# [REQUIRED TASKS]
**a.** Answer these questions using the circuit board passage:
(i) What may be disposed between the first PCB 210 and the second PCB 220?
(ii) Which three layers may the cover structure 240 include?
(iii) Which two cover structures may be provided on opposite sides relative to the nozzle block 290?
**b.** Rewrite the part of the circuit board passage that begins with the words containing "In an embodiment, the cover" and ends with "visible layer 243.", putting "y-axis" in place of "z-axis".

In an embodiment, the monitoring hole 223 may be formed through the cover body 221. Through the monitoring hole 223, the inner space S1 may be exposed to the outside. Here, being exposed means that the inner space S1 is visible from the outside. The monitoring hole 223 may be covered by the cover structure 240.

In an embodiment, the interposer 230 may be disposed between the first PCB 210 and the second PCB 220. The interposer 230 may be connected to the first PCB 210. The first PCB 210 may be connected to the second PCB 220. The interposer 230 may electrically connect the components disposed on the first PCB 210 and the components disposed on the second PCB 220. The interposer 230 may be connected to the first PCB 210 and the second PCB 220 through at least one solder ball.

In an embodiment, the cover structure 240 may be disposed on the second PCB 220. The cover structure 240 may overlap the monitoring hole 223. For example, the cover structure 240 may overlap the monitoring hole 223 in the z-axis direction. The cover structure 240 may include a mounting layer 241, a support layer 242, and a visible layer 243.

In an embodiment, a plurality of the cover structure 240 may be provided. The plurality of the cover structure 240 may include a first cover structure 240A, a second cover structure 240B, a third cover structure 240C, and a fourth cover structure 240D. In an embodiment, the plurality of the cover structures 240 may be provided at positions spaced apart from each other on the second PCB 220. The first cover structure 240A and the second cover structure 240B may be provided on opposite sides relative to the nozzle block 290. The second cover structure 240B and the third cover structure 240C may be at different distances from the nozzle block 290.

# [GIVEN INFORMATION]
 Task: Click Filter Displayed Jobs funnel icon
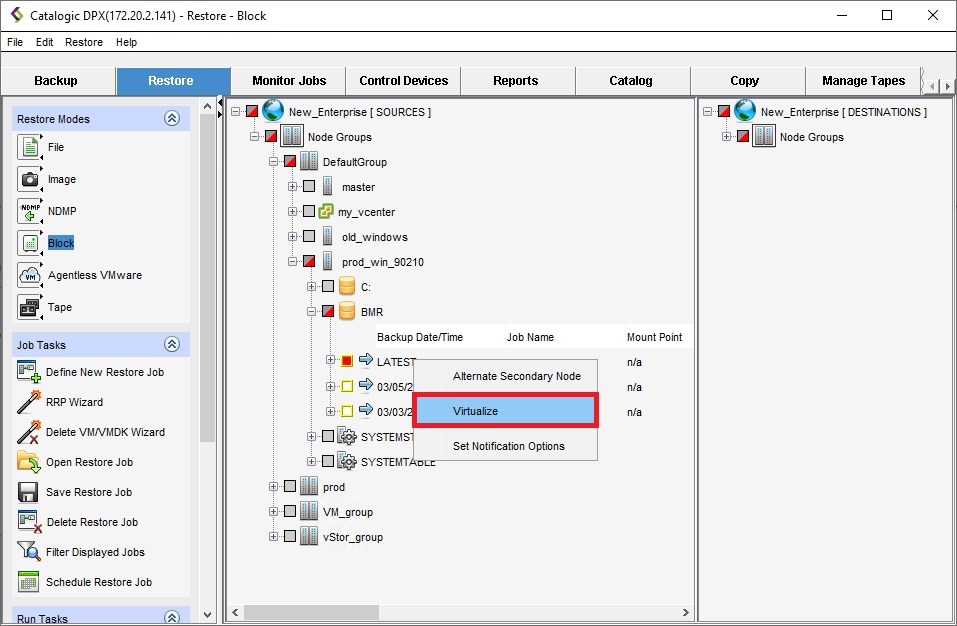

# [SOLUTIONS IN ORDER]
**a.**
(i) The interposer 230.
(ii) A mounting layer 241, a support layer 242, and a visible layer 243.
(iii) The first cover structure 240A and the second cover structure 240B.

**b.**
In an embodiment, the cover structure 240 may be disposed on the second PCB 220. The cover structure 240 may overlap the monitoring hole 223. For example, the cover structure 240 may overlap the monitoring hole 223 in the y-axis direction. The cover structure 240 may include a mounting layer 241, a support layer 242, and a visible layer 243.